LIST OF TASKS |
• a. In the research profile, condense the paragraph beginning "I head the Laboratory for Chemical Glycobiology" into a short bulleted list that keeps its main facts.
• b. According to the research profile, about how many proteins have now been identified as co-translationally modified?

This week we profile a recent publication in the Journal of the American Chemical Society
from Dr. Yanping Zhu (pictured below) in the laboratory of Dr. David Vocadlo (pictured above) at SFU.
Dr. Vocadlo, can you provide a brief overview of your lab’s current research focus?
I head the Laboratory for Chemical Glycobiology at Simon Fraser University, and we are focused on developing chemical and biochemical tools to evaluate the roles of glycans in physiological processes using various disease models. Glycans are chains of different types of sugar units that are attached to each other and onto proteins and lipids. They coat all cells from every kingdom of life and are emerging as important mediators of a range of physiological processes. Various agencies around the world, including the NIH in the USA and the Network of Centres of Excellence (NCE), known as GlycoNet here in Canada, have launched initiatives to understand glycosylation and exploit this knowledge for the benefit of humans.
What is the significance of the findings in this publication?
In this work, Drs. Zhu and Willems, now a faculty member at the University of York in the UK, along with their colleagues, were studying a form of glycosylation found on proteins inside the cytoplasm. Levels of this sugar modification, known as O-GlcNAc, change depending on nutrient availability. We have long speculated that O-GlcNAc is involved in proteostasis of a subset of proteins. We built on research showing the enzyme that installs O-GlcNAc associates with ribosomes and our initial observation that O-GlcNAc can occur co-translationally. In this paper, the team went on to use sophisticated chemical biology approaches in combination with proteomic analyses to identify the first set of co-translationally O-GlcNAc modified proteins. The findings reported here suggest that O-GlcNAc glycosylation may act to regulate cellular proteostasis in a manner akin to the well described process of N-glycosylation within the secretory pathway.
What are the next steps for this research?
With about 75 proteins now being identified as co-translationally modified, the stage is set to understand the physiological functions of this process. For example, does the extent of co-translational modification vary in response to nutrient availability and does this contribute to regulating the levels of these modified proteins? Further, what is the fate of co-translationally installed O-GlcNAc?
This work was funded by:
We are really grateful for funding from NSERC for support of chemical biology tool development and for support of this research from the CIHR. Dr. Daniela Salas and Prof. Leonard Foster at UBC were our excellent collaborators and carried out the MS-based proteomic studies – Genome Canada and Genome BC provide essential support of this essential MS infrastructure.

SUPPLIED MATERIAL |
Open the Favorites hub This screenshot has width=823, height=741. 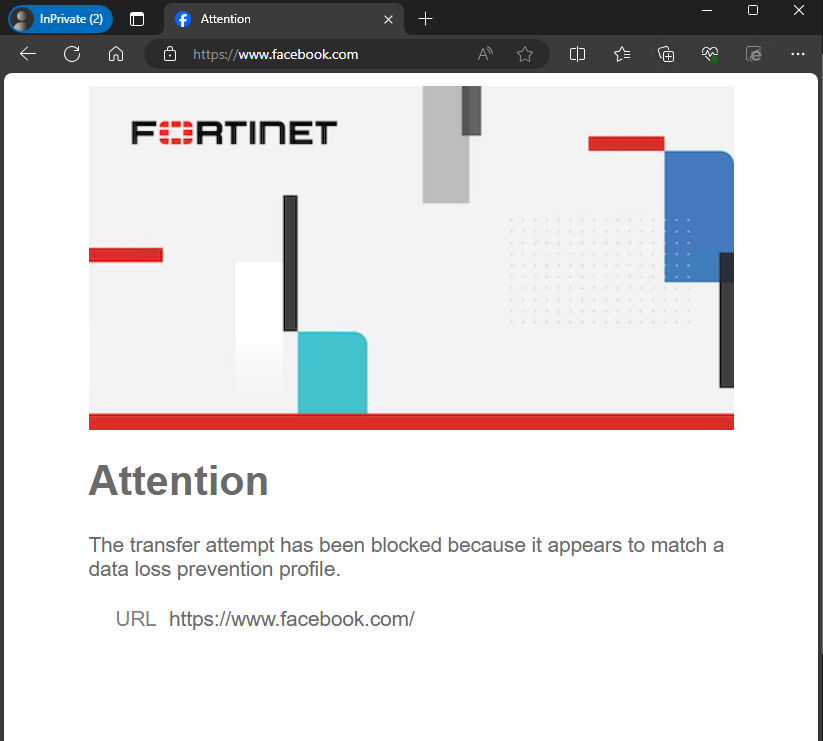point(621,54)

* * *

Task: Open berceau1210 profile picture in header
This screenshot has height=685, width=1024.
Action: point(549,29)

ANSWERS PER TASK |
• a.
- Dr. Vocadlo heads the Laboratory for Chemical Glycobiology at Simon Fraser University.
- The lab develops chemical and biochemical tools to study the roles of glycans in physiological processes, using various disease models.
- Glycans are chains of sugar units attached to each other and to proteins and lipids.
- Glycans coat all cells in every kingdom of life and are emerging as important mediators of physiological processes.
- Agencies such as the NIH in the USA and GlycoNet, a Network of Centres of Excellence in Canada, have launched initiatives to understand glycosylation and use that knowledge to benefit humans.

• b. About 75 proteins.